4

In related question (What algorithms need feature scaling, beside from SVM?) every answer stated that XGBoost doesn't require any standarization, but someone wrote in comment that:

+1. Just note that XGBoost actually implements a second algorithm too, based on linear boosting. Scaling will make a difference there.

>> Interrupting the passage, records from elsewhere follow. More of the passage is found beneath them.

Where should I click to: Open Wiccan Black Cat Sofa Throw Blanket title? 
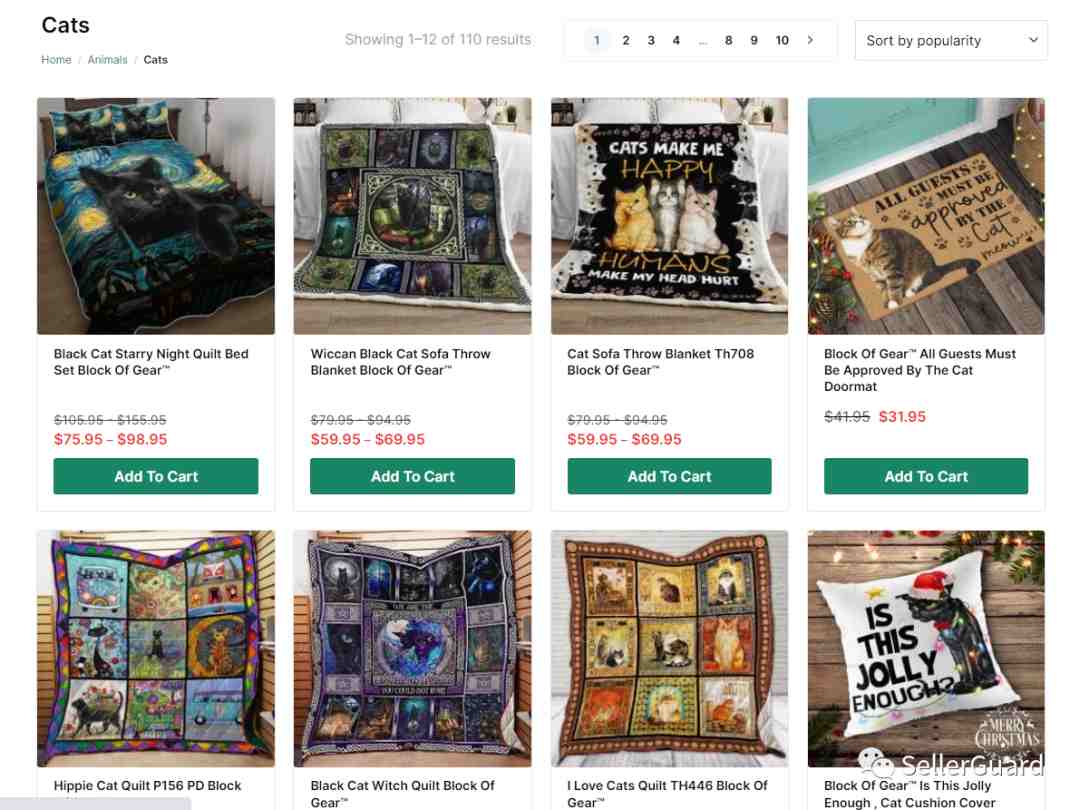pyautogui.click(x=400, y=362)
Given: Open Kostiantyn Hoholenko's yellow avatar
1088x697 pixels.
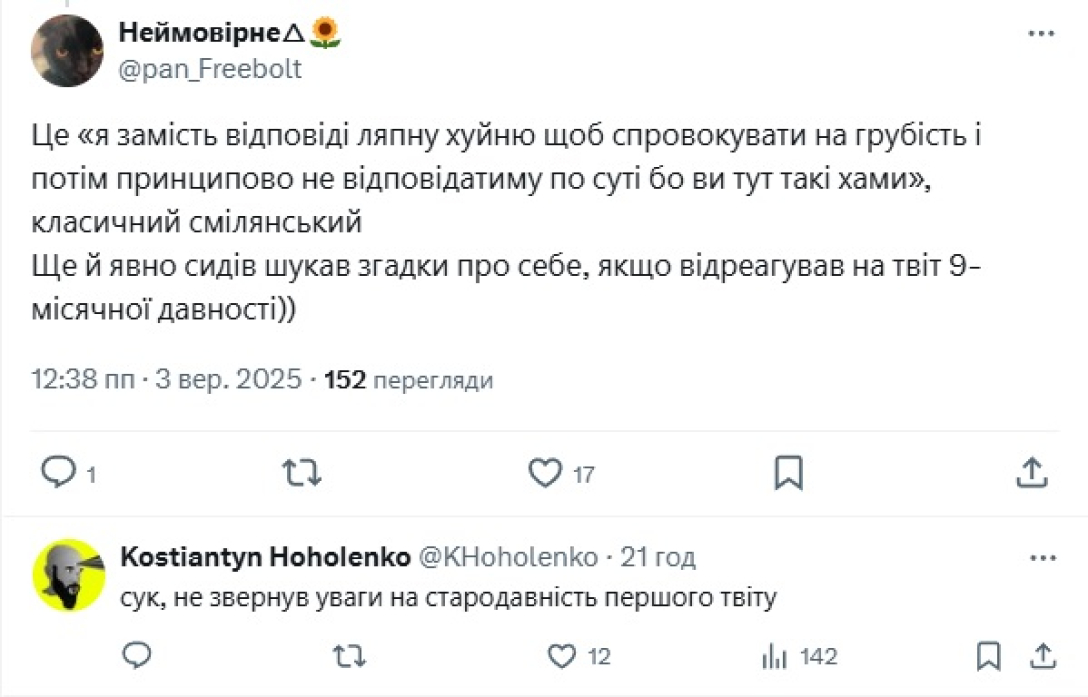Looking at the screenshot, I should pos(68,575).
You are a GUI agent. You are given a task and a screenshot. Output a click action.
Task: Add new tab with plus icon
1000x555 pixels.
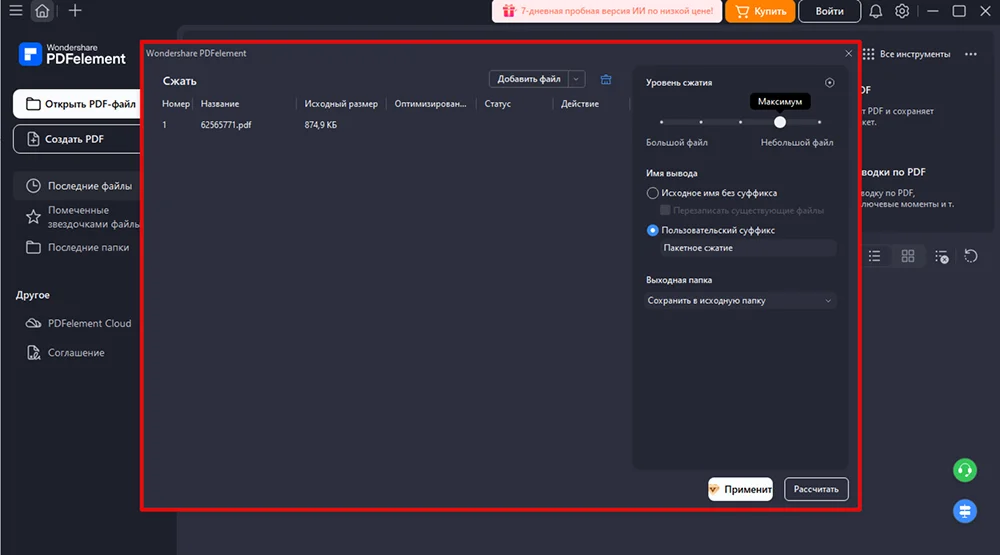[x=75, y=12]
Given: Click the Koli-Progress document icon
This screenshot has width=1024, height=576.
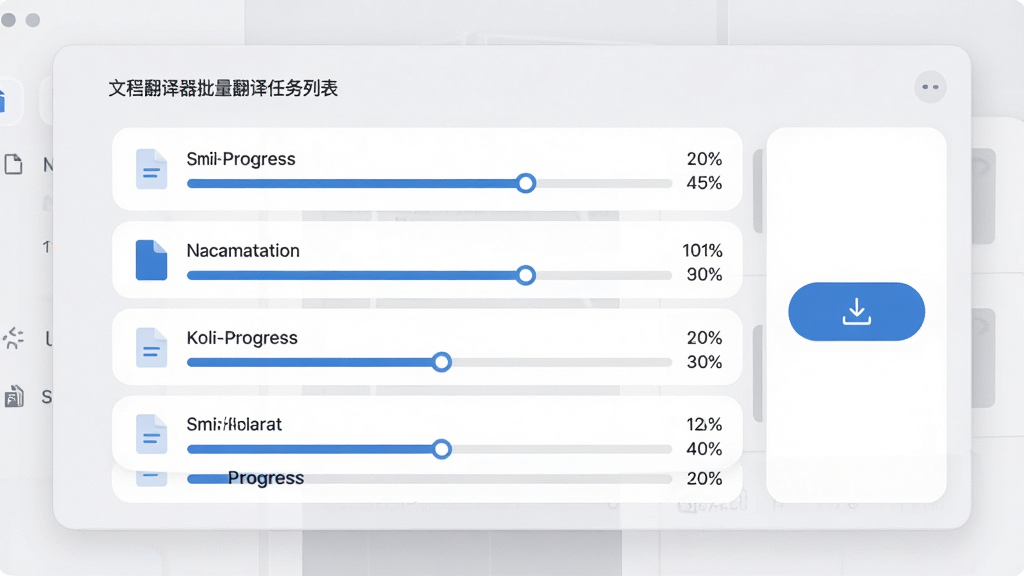Looking at the screenshot, I should point(151,347).
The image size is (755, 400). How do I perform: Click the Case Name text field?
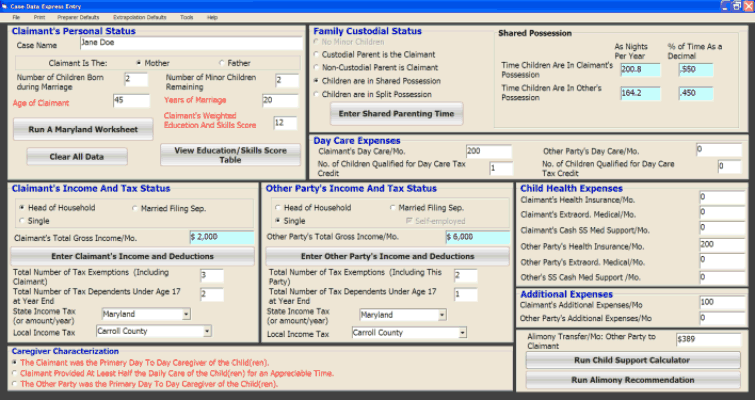click(188, 44)
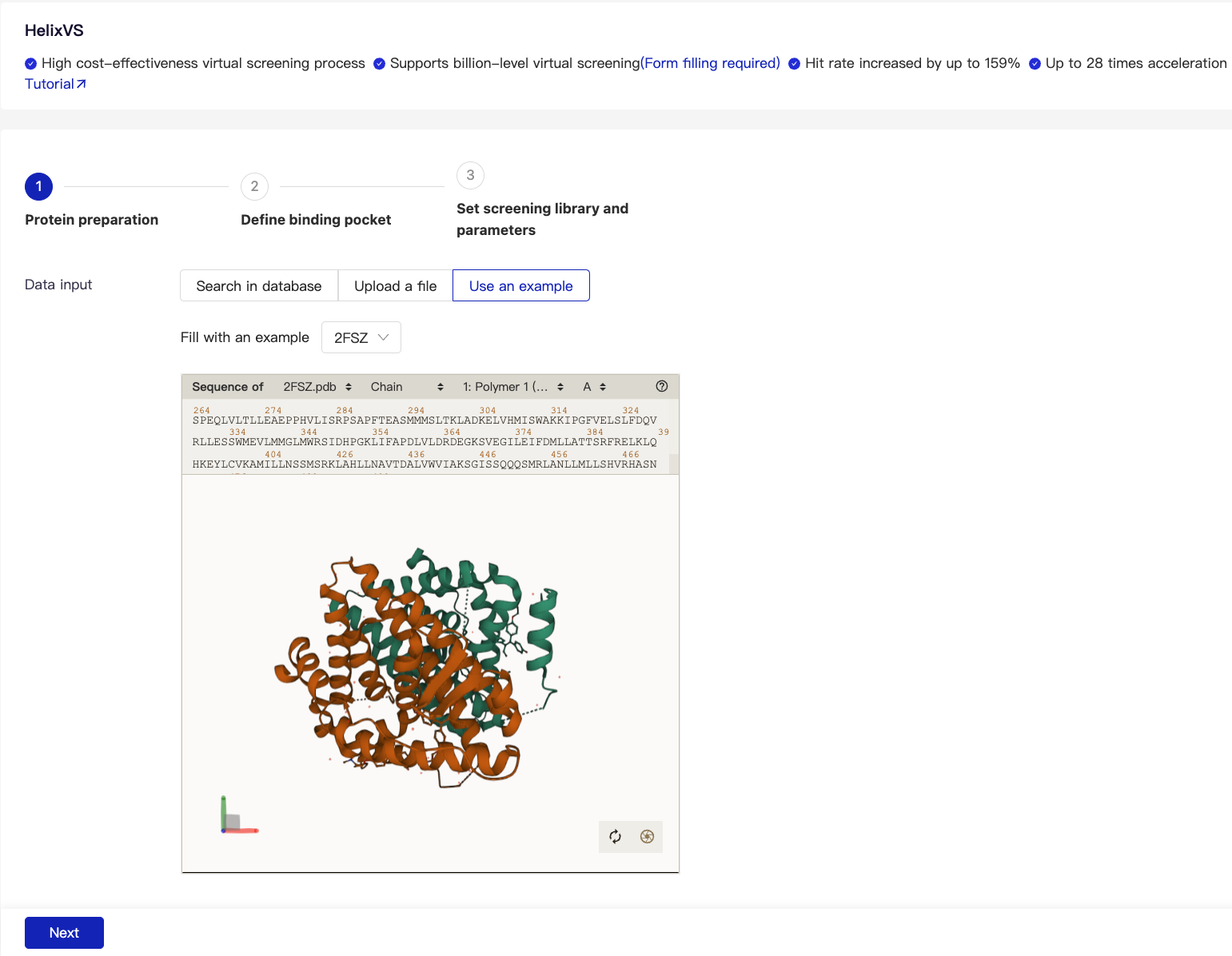Open the chain A selector

tap(594, 387)
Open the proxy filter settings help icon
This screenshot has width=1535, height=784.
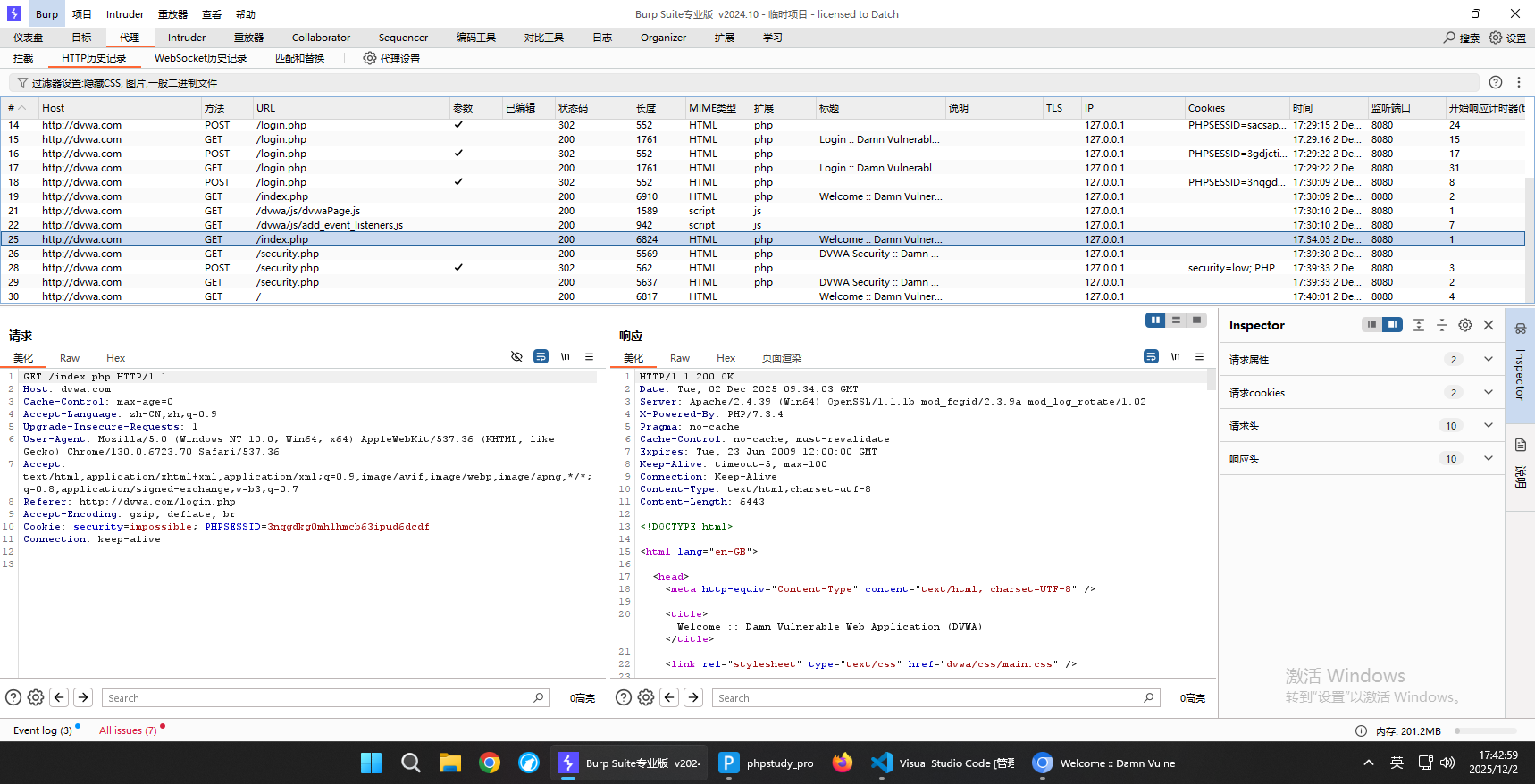(1496, 82)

I wonder what is that second algorithm and why it's sensitive to scaling? And, finally, should I standarize my data while using XGBoost?

Alexander Golys
  • 247
  • 2
  • 9

1 Answers1

5

The second algorithm referred is the linear booster. In that case, the base learner is an elastic net regression (i.e. a linear model with $L_1$ and $L_2$ regularisation). Regularised regression methods are sensitive to feature scaling. They need features to be on similar scale; otherwise, if the features are on different scales, we risk regularising a particular feature $x_1$ far more (or less) than another feature $x_2$ for the same regularisation pair values $(\lambda_1^*, \lambda_2^*)$.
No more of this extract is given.